Top of RECORDS FOR THIS EXERCISE

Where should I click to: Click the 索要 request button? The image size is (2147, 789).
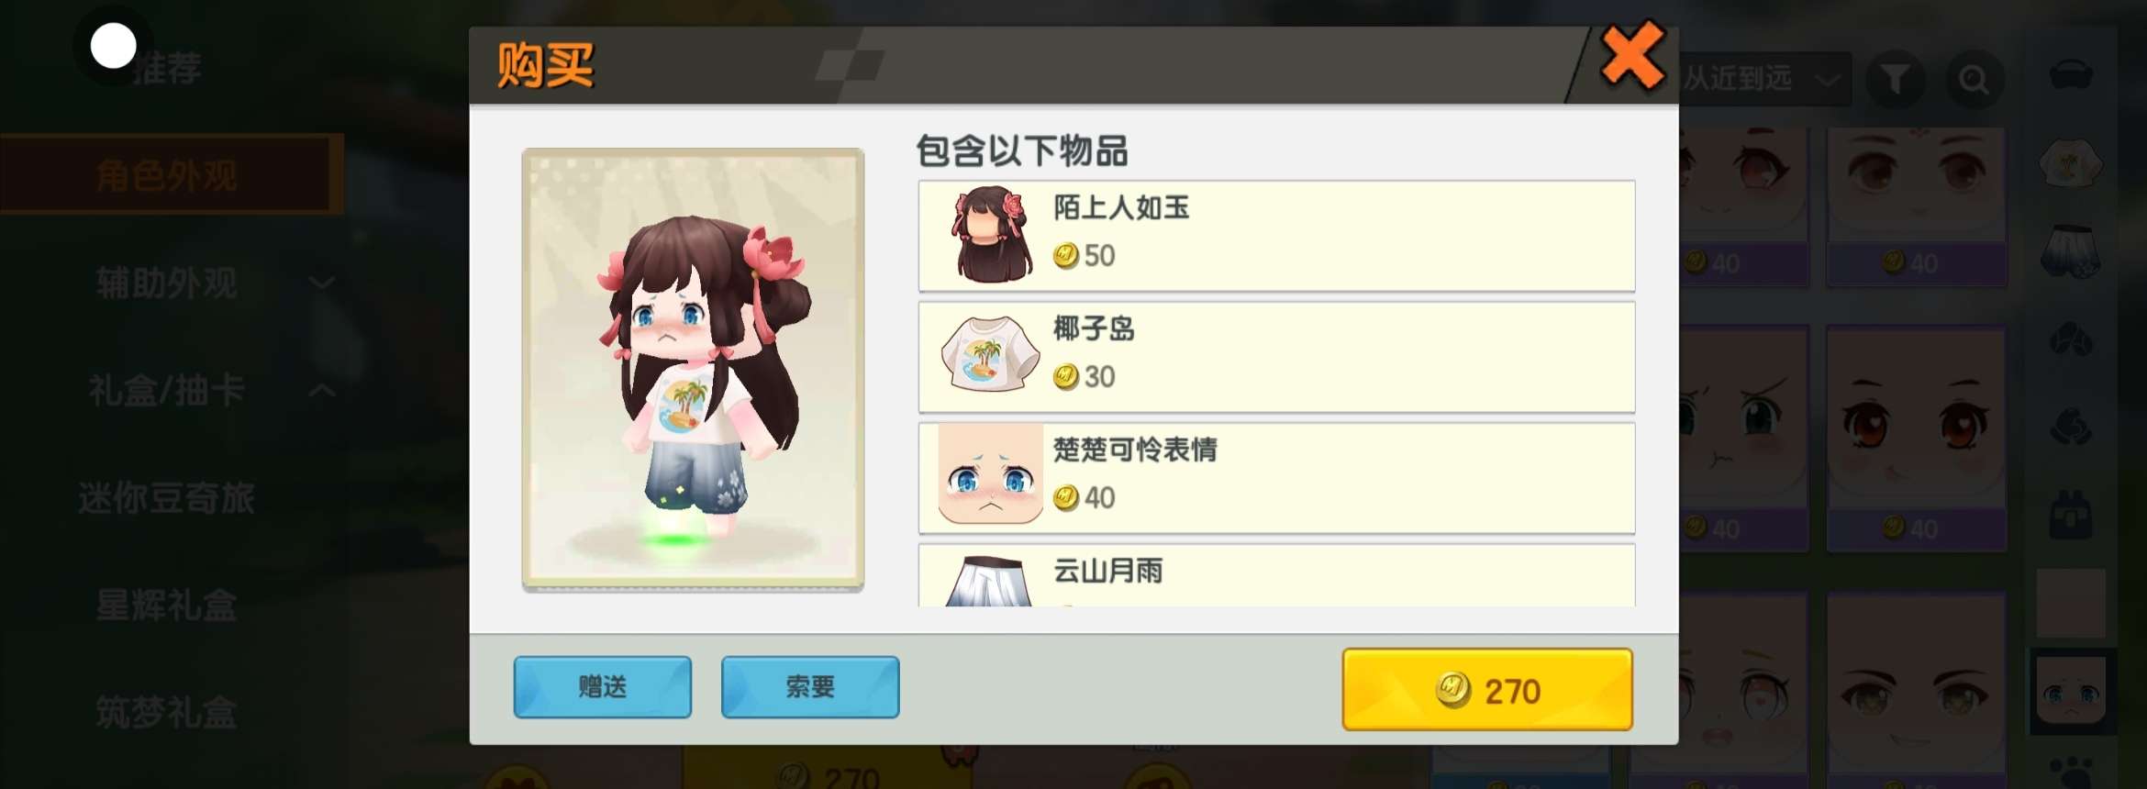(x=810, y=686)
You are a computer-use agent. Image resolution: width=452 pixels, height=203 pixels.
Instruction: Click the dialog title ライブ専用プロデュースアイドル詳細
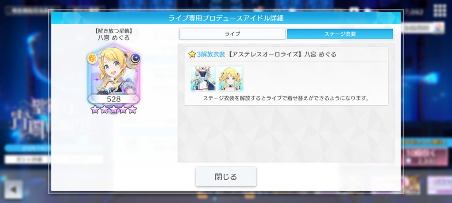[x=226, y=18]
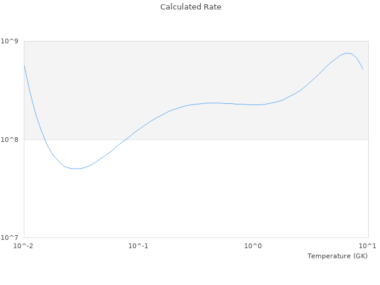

Bottom of RECORDS FOR THIS EXERCISE

__WORK TASK__:
A faithful copy is needed: reproduce all of the data above, leaving the pictures out.

__EXERCISE OUTPUT__:
Where should I click to: Click the 索要 request button? The image size is (2147, 789).
(x=810, y=686)
You are a computer-use agent. Image resolution: width=452 pixels, height=203 pixels.
Instruction: Click the dialog title ライブ専用プロデュースアイドル詳細
[x=226, y=18]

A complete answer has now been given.